YATE, JavaScript Templating - rkanadam

We played around with Greg Borenstein's $.srender  (based on John Resig's JS templates) and Rizqi Ahmad's chain.js (http://wiki.github.com/raid-ox/chain.js/demos). We liked chain.js's syntax but wanted $.srender's speed. In addition to which we were looking for something that would be valid XML / XHMTL so that the page could be previewed before actually running the template itself. So Jeff came up with YATE (http://labs.mudynamics.com/2010/03/19/yate-javascript-templating-engine-for-agile-ui-development/), Yet Another Templating Engine.<p>Would appreciate your feedback.
======
grayrest
I, at least, would prefer you link the article directly instead of making it a
pseudo-ask HN. That said...

Overall, I think it's pretty neat and not too far off what I've been thinking
about doing for a in-browser templating language. I think you could get the
syntax looking cleaner if you were to model it after one of the Python TALs,
e.g.
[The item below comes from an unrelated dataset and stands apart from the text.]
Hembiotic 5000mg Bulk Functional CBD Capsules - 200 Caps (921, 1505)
Genshi [1].

[1] <http://genshi.edgewall.org/>

It'd look something like:

    
    
        <tr class="content-row">
            <td style="text-align:left;">
                <a href="${link|'#'}" yt:content="title">Atlantis</a>
            </td>
            <td yt:content="status.queuenum">-</td>
            <td yt:content="status.progress">
                <div class="bar_container">
                    <div class="bar_inner"></div>
                </div>
            </td>
            <td><span yt:replace="date">03/10/2010</span></td> <!-- using replace just to show it -->
        </tr>
    

I'm particularly fond of having filter functions in a templating language
(number formatting, whitespace stripping, etc), so I've switched to my
preferred string interpolation sequence and tossed in `|` as the filter
separator and the single quoted string as the default when the data is null or
undefined (sytax comes from jsontemplate). If you wanted to keep the complete
separation, copying mustache's `{{variable}}` syntax wouldn't hurt. I'd
suggest that yt:content/replace leave their values alone when null/undefined.

Finally, I'm confused about why remove is part of the language. In the similar
languages I've worked with, it's called 'when' and takes a boolean so that you
can do simple branching.